Neutrophil abrogation impaired spontaneous resolution of inflammation and advanced fibrosis in NASH. To elucidate the role of neutrophils beyond spontaneous resolution of inflammation and fibrosis induced by toxin (CCL4), a dietary model of methionine and choline deficiency (MCD) that well resembles human fibrotic NASH was developed for 6 weeks, and anti-Ly6G mAb–mediated neutrophil depletion (Supplemental Figure 8, A and B) was conducted during a 2-week cessation period after the feeding course (spontaneous resolution period; Figure 4A). MCD-fed mice treated with IgG2b isotype and allowed to resolve spontaneously served as neutrophil depletion controls, while MCD-fed mice not allowed to resolve and given PBS represented the inflamed and fibrotic controls. Mice fed with methionine-supplemented diet (MCS) served as WT controls. After 2 weeks of cessation of the MCD feeding, depletion of neutrophils led to a significant decrease of hepatic accumulation of antiinflammatory macrophages (CD163 positive) as compared with IgG2b treatment control (Figure 4, B and E). This was accompanied by a modest diminution of the abundance of total macrophages (F4/80 positive; Supplemental Figure 9A) and an increasing trend of the levels of Tnfa, Il12, and Nlrp3 transcripts (Supplemental Figure 9, B–D), indicating a worsened inflammatory scenario.

Figure 4

Neutrophil abrogation impairs the spontaneous resolution of inflammation and advanced fibrosis in NASH. (A) Experimental design showing neutrophil depletion with anti-Ly6G or control IgG2b mAb during 2 weeks (spontaneous resolution period) after a 6-week course of feeding with control MCS or MCD diet to induce fibrotic NASH. Mice treated with PBS were euthanized immediately after feeding with MCD or MCS diet to serve as the inflamed or WT controls, respectively. (B) Representative IHC images of accumulated collagen, activated HSCs, and antiinflammatory macrophages stained with Sirius red or antibodies against αSMA or CD163, respectively. Scale bars: 100 μm. (C–E) Percentage of area positive for Sirius red, αSMA, or CD163 calculated in 10 aleatory selected images. *P < 0.05, **P < 0.01, 1-way ANOVA, n = 4–5. Data are shown as means ± SD. Representative experiment of 2 independent repeats.

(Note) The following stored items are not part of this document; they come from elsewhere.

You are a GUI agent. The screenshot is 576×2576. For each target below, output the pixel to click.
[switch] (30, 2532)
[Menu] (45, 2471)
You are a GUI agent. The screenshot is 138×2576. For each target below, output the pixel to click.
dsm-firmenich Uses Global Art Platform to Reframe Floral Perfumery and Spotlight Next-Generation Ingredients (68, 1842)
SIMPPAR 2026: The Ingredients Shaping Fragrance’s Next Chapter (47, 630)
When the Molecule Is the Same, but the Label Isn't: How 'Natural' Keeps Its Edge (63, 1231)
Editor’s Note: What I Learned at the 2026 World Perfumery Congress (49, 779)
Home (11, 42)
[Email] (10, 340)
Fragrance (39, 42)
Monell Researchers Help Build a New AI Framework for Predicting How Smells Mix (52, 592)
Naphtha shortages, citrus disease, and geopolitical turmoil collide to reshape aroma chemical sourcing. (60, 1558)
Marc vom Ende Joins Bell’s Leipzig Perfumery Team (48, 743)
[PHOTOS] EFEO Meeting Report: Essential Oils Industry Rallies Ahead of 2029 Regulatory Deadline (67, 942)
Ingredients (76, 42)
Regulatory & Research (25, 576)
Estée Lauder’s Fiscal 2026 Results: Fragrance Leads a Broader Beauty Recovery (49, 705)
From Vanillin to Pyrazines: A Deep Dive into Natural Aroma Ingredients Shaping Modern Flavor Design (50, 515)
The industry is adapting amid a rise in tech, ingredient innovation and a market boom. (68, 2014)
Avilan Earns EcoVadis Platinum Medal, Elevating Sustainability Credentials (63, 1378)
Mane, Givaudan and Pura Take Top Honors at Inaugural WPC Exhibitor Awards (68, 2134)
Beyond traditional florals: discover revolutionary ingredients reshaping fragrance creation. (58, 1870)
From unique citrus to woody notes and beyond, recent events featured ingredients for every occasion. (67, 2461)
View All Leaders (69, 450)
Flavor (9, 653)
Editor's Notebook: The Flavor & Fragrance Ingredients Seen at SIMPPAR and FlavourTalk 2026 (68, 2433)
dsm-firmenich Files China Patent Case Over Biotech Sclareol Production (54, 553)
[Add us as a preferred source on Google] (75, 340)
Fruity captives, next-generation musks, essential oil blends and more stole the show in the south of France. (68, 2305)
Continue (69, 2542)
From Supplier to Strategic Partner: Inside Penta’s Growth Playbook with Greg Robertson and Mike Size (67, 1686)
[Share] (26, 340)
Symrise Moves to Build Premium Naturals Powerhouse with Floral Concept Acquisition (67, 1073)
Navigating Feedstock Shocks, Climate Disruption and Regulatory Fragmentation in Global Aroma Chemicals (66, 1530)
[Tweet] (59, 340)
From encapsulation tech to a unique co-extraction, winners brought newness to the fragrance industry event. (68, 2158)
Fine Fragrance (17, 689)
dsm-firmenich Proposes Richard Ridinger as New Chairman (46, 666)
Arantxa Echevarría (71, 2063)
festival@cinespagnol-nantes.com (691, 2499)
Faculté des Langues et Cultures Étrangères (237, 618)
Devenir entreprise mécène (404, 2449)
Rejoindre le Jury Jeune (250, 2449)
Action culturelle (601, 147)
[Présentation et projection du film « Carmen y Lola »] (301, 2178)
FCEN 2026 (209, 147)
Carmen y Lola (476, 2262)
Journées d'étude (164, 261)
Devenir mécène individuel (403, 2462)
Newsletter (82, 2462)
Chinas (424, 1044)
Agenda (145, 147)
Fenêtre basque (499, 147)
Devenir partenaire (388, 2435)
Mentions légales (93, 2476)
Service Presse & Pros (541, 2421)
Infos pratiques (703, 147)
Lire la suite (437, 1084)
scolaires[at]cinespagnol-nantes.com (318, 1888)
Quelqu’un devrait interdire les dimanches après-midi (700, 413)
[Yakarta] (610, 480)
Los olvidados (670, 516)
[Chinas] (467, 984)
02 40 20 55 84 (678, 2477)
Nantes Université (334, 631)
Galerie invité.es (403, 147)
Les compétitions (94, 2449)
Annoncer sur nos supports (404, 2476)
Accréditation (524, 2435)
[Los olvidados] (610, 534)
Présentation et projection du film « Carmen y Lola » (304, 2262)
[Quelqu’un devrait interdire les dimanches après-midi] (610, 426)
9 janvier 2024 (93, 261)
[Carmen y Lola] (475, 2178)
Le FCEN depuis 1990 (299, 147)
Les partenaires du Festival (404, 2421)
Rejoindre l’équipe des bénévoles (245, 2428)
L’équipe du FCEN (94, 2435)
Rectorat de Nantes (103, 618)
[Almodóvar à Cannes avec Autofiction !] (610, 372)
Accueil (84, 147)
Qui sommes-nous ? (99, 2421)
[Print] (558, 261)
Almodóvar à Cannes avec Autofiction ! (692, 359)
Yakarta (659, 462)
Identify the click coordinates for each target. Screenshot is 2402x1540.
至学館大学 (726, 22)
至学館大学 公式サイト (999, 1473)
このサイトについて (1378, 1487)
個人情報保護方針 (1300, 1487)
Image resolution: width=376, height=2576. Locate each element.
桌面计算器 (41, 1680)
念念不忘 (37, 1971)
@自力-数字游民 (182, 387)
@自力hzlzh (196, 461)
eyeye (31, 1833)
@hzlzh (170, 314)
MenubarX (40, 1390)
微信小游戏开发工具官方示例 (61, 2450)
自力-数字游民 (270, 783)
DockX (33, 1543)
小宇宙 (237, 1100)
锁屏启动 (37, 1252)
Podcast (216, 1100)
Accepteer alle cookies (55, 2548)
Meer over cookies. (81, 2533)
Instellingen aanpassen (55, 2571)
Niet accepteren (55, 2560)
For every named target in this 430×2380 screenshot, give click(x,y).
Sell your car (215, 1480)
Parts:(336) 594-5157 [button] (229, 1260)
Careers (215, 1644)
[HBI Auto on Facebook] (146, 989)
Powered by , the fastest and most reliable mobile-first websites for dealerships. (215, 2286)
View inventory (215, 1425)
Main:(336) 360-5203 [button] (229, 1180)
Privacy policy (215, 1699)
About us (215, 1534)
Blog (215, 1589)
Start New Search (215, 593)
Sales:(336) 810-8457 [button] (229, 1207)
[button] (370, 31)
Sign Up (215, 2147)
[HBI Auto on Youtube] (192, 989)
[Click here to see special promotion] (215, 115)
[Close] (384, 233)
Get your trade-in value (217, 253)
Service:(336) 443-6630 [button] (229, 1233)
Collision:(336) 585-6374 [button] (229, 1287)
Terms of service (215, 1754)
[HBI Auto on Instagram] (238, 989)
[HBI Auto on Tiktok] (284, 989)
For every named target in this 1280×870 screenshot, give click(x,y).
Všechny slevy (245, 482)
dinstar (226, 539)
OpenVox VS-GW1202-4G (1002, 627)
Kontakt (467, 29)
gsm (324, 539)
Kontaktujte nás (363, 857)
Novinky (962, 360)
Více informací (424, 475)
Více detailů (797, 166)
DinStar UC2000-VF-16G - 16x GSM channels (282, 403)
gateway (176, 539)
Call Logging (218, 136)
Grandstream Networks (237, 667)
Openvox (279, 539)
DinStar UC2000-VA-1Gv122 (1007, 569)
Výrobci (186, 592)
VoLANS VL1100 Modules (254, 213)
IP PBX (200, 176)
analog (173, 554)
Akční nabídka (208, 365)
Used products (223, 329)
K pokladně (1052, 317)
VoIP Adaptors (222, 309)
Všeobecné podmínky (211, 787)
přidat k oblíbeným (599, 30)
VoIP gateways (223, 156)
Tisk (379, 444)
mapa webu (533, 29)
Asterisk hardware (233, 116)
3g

Notably, treatment with anti-Ly6G mAb during cessation of MCD dieting further impaired the hepatic architecture, as shown by a significant increase of the activation of HSCs (αSMA positive) and a substantial accumulation of total collagen versus treatment with IgG2b (Figure 4, B–D), determining an impairment of fibrosis resolution.

Collectively, these results point toward a resolutive role of neutrophils during the cessation of injury dieting in NASH.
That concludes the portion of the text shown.